I was going to include all the stuff I've tried, but as none worked, it would have been a waste of time and bandwidth.:)
 
EXT2 is probably the best bet. There are drivers available for Windows and Ubuntu will read it fine. EXT3 is a bad idea on a flash drive.
 
Ext2 if you don't want to install the custom firmware, but if you do then NTFS is the obvious way to go.
 
I used a program called "EASUS Partition Master", and formatted EXT2. I was able to copy an 8GB file to the USB drive, and read it on my Laptop. I wonder how you can tell when the file has been copied? You get the star twirly thing at the top right hand corner, but that disappears after a short while and I have to press buttons on my remote to get it back and see if the copy process is still active. Is there any other indication of "the state of play", whilst moving files to the USB?
 
Seasons Greetings All.

As a follow on to this thread, I'm still using EASEUS Partition Master to format USB sticks, but it is slow, an hour or more for 16 G Byte. Is there any alternative, or is it just a property of memory sticks that they take a long time to format?
 
Seasons Greetings All.

As a follow on to this thread, I'm still using EASEUS Partition Master to format USB sticks, but it is slow, an hour or more for 16 G Byte. Is there any alternative, or is it just a property of memory sticks that they take a long time to format?

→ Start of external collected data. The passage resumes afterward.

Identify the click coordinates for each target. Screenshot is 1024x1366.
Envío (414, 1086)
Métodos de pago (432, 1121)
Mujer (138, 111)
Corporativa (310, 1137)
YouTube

If it is writing to each sector (not needed for memory sticks), then it may be getting confused. Really all a format of a memory stick needs to do is set up the partition table and initialise the FAT. The stick itself will already be set up for 512 byte sectors and can't be changed from that, unlike a hard disk. What does happen is the internal memory stick controller remaps the active memory block against the logical sector number when a write occurs so that the memory gets whats is known as 'wear levelling'.